Our judges, who are obsessed with formalism and the strict letter of the law, have acted as if they do not live in Cyprus. They cannot see the substance of the issue, while the political leadership hides behind these legal procedures and avoids its responsibilities.
Two months after the court decisions, it is greatly disturbing to see the public sector unions demanding the immediate return of their wage cuts, resorting to legal arguments, which the court equipped them with, and the political leadership willing to negotiate.
The reality is that this is not just a legal issue. On the contrary it is mainly political. The decisions regarding pay and pensions of the public and private sector were taken unanimously by the legislature – if I remember well. They were clearly political decisions. Therefore, the political leadership should accept its responsibility for them. It cannot bow, en masse, to the irresponsibility, the self-interest and selfishness of the unions. Political leaders must abandon competitive populism.
The irony is that those who appealed to justice, never cared that the public sector (that is, their employer) had no money to pay their wages. For their wages to be paid, the same measures were put on the shoulders of the non-privileged workers of the private sector.

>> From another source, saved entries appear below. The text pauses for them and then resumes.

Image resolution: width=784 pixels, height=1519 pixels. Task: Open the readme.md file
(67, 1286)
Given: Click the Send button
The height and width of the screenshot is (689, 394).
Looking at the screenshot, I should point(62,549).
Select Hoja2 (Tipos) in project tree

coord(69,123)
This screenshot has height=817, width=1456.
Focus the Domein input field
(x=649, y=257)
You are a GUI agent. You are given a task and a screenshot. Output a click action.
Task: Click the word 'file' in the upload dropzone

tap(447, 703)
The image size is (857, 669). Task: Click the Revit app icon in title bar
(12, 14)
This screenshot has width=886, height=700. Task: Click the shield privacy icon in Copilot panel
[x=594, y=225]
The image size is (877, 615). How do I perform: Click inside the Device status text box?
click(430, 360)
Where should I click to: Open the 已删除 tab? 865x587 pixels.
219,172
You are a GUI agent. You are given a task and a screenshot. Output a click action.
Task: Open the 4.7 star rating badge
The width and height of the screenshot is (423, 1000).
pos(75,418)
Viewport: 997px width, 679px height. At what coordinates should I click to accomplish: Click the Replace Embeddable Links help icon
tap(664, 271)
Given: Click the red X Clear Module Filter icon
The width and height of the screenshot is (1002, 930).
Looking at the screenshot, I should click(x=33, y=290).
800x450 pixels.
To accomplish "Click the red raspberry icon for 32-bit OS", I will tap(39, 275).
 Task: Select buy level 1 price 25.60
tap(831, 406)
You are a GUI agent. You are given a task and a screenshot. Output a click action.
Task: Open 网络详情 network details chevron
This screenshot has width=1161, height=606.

If the pay cuts should be returned to public employees, what then should happen to the non-privileged of the private sector? The constitution – I underline this for the sake of our formalism-worshipping judges – safeguards another principle, that of the equal treatment of all citizens. Consequently, the pay cuts should be returned to private sector workers also. Of course, bankruptcy would then be a certainty.
There should always be legal battles and debate. This is how a healthy democracy operates, but the parties – big or small – cannot stay silent and hide behind legalistic procedures only. Because the issue is primarily political, they need to take a clear and honest position. When a demand is irrational the legal procedures will be found to prevent its implementation.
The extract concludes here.